● TASK REQUIREMENTS
Please turn the material below into a numbered list, one line per item, and leave out any blank lines.

*** SOURCE RECORDS

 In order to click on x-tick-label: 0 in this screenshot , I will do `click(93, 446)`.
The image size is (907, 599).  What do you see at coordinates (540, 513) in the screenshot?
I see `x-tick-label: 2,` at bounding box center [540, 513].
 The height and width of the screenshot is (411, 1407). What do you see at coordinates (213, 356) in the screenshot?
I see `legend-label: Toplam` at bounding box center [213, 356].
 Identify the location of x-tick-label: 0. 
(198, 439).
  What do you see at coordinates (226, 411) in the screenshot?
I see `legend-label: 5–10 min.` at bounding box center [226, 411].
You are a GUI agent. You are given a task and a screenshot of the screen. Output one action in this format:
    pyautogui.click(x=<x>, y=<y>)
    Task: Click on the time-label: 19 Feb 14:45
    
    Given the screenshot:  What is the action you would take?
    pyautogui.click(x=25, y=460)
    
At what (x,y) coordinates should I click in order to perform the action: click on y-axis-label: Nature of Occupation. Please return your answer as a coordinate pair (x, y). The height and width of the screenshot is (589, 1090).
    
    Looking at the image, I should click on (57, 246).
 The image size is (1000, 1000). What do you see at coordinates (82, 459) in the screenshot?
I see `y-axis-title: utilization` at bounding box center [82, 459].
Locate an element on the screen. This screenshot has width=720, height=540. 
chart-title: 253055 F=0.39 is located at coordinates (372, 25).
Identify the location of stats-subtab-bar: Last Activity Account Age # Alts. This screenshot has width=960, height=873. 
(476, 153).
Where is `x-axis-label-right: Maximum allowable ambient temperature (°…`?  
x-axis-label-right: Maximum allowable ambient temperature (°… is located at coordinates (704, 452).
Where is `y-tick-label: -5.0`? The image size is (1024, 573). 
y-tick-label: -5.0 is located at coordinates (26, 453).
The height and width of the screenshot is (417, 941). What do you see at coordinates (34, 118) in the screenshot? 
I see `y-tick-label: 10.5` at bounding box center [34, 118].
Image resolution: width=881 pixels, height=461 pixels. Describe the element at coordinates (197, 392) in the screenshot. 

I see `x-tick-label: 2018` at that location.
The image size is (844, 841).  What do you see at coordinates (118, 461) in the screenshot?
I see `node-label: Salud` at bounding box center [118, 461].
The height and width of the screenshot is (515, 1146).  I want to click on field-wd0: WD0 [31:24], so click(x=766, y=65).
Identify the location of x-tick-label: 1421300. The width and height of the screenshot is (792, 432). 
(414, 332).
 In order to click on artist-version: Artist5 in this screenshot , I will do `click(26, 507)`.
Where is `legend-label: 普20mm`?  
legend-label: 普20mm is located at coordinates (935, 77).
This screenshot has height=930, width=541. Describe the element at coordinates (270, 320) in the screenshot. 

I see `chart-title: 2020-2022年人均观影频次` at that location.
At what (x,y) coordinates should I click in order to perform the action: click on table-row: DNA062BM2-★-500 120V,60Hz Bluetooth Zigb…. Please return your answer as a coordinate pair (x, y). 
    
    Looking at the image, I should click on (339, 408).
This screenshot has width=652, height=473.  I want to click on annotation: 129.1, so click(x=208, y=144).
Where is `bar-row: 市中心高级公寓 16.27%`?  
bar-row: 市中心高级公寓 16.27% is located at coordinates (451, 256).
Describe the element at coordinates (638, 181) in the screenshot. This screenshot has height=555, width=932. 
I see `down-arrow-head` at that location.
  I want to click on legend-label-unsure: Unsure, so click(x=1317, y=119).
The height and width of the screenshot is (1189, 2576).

******

● TASK ANSWER
1.  In order to click on x-tick-label: 0 in this screenshot , I will do `click(93, 446)`.
2. The image size is (907, 599).  What do you see at coordinates (540, 513) in the screenshot?
3. I see `x-tick-label: 2,` at bounding box center [540, 513].
4.  The height and width of the screenshot is (411, 1407). What do you see at coordinates (213, 356) in the screenshot?
5. I see `legend-label: Toplam` at bounding box center [213, 356].
6.  Identify the location of x-tick-label: 0. 
7. (198, 439).
8.   What do you see at coordinates (226, 411) in the screenshot?
9. I see `legend-label: 5–10 min.` at bounding box center [226, 411].
10. You are a GUI agent. You are given a task and a screenshot of the screen. Output one action in this format:
11.     pyautogui.click(x=<x>, y=<y>)
12.     Task: Click on the time-label: 19 Feb 14:45
13.     Given the screenshot:  What is the action you would take?
14.     pyautogui.click(x=25, y=460)
15. At what (x,y) coordinates should I click in order to perform the action: click on y-axis-label: Nature of Occupation. Please return your answer as a coordinate pair (x, y). The height and width of the screenshot is (589, 1090).
16.     Looking at the image, I should click on (57, 246).
17.  The image size is (1000, 1000). What do you see at coordinates (82, 459) in the screenshot?
18. I see `y-axis-title: utilization` at bounding box center [82, 459].
19. Locate an element on the screen. This screenshot has width=720, height=540. 
20. chart-title: 253055 F=0.39 is located at coordinates (372, 25).
21. Identify the location of stats-subtab-bar: Last Activity Account Age # Alts. This screenshot has width=960, height=873. 
22. (476, 153).
23. Where is `x-axis-label-right: Maximum allowable ambient temperature (°…`?  
24. x-axis-label-right: Maximum allowable ambient temperature (°… is located at coordinates (704, 452).
25. Where is `y-tick-label: -5.0`? The image size is (1024, 573). 
26. y-tick-label: -5.0 is located at coordinates (26, 453).
27. The height and width of the screenshot is (417, 941). What do you see at coordinates (34, 118) in the screenshot? 
28. I see `y-tick-label: 10.5` at bounding box center [34, 118].
29. Image resolution: width=881 pixels, height=461 pixels. Describe the element at coordinates (197, 392) in the screenshot. 
30. I see `x-tick-label: 2018` at that location.
31. The image size is (844, 841).  What do you see at coordinates (118, 461) in the screenshot?
32. I see `node-label: Salud` at bounding box center [118, 461].
33. The height and width of the screenshot is (515, 1146).  I want to click on field-wd0: WD0 [31:24], so click(x=766, y=65).
34. Identify the location of x-tick-label: 1421300. The width and height of the screenshot is (792, 432). 
35. (414, 332).
36.  In order to click on artist-version: Artist5 in this screenshot , I will do `click(26, 507)`.
37. Where is `legend-label: 普20mm`?  
38. legend-label: 普20mm is located at coordinates (935, 77).
39. This screenshot has height=930, width=541. Describe the element at coordinates (270, 320) in the screenshot. 
40. I see `chart-title: 2020-2022年人均观影频次` at that location.
41. At what (x,y) coordinates should I click in order to perform the action: click on table-row: DNA062BM2-★-500 120V,60Hz Bluetooth Zigb…. Please return your answer as a coordinate pair (x, y). 
42.     Looking at the image, I should click on (339, 408).
43. This screenshot has width=652, height=473.  I want to click on annotation: 129.1, so click(x=208, y=144).
44. Where is `bar-row: 市中心高级公寓 16.27%`?  
45. bar-row: 市中心高级公寓 16.27% is located at coordinates (451, 256).
46. Describe the element at coordinates (638, 181) in the screenshot. This screenshot has height=555, width=932. 
47. I see `down-arrow-head` at that location.
48.   I want to click on legend-label-unsure: Unsure, so click(x=1317, y=119).
49. The height and width of the screenshot is (1189, 2576).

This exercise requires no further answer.